Task to carry out — Express each line of the listing below as a JSON list of strings, one string per line, omitting blank lines. Leave the pictures out of your answer.

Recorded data
┄┄┄┄┄┄┄┄┄┄┄┄┄┄┄┄┄┄┄┄

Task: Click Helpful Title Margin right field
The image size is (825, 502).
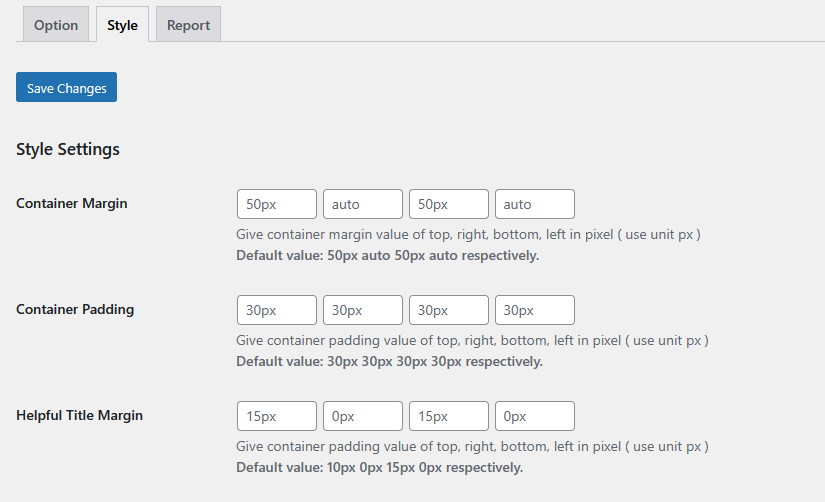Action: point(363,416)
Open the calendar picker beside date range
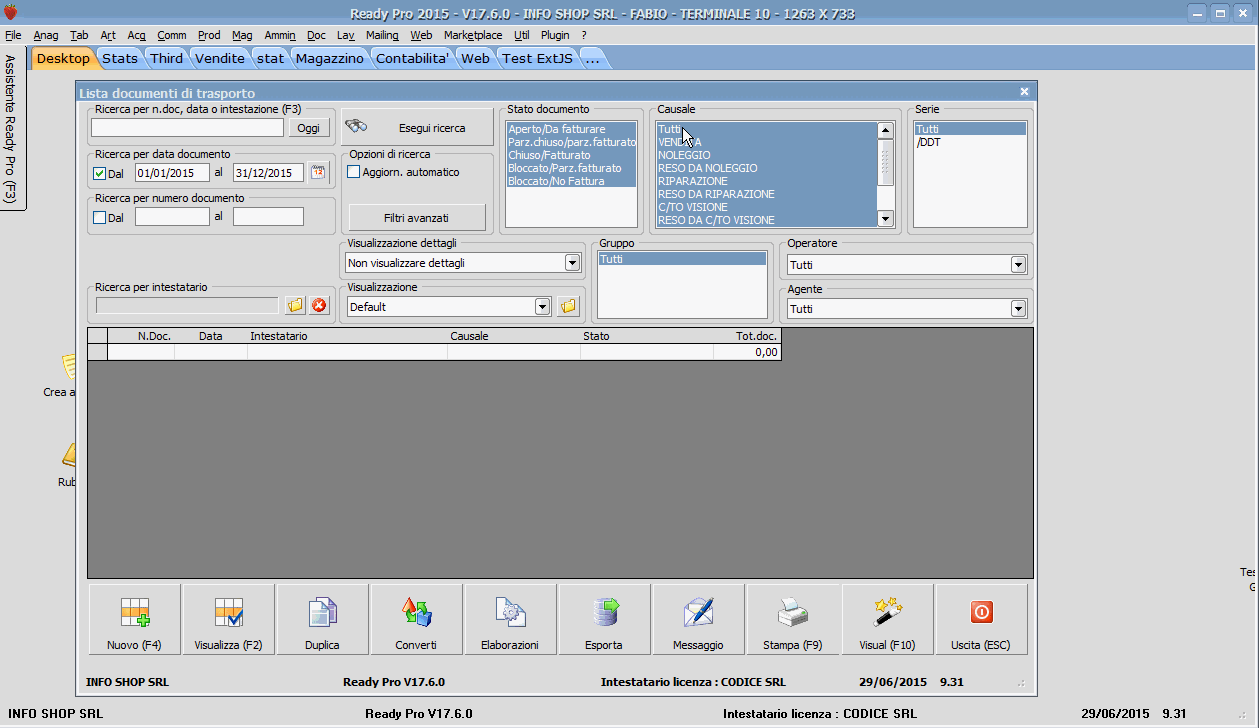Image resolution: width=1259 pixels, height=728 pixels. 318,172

┄┄┄┄┄┄┄┄┄┄┄┄┄┄┄┄┄┄┄┄

Written solution —
[
  "Task: Click Helpful Title Margin right field",
  "The image size is (825, 502).",
  "Action: point(363,416)",
  "Open the calendar picker beside date range",
  "Image resolution: width=1259 pixels, height=728 pixels. 318,172"
]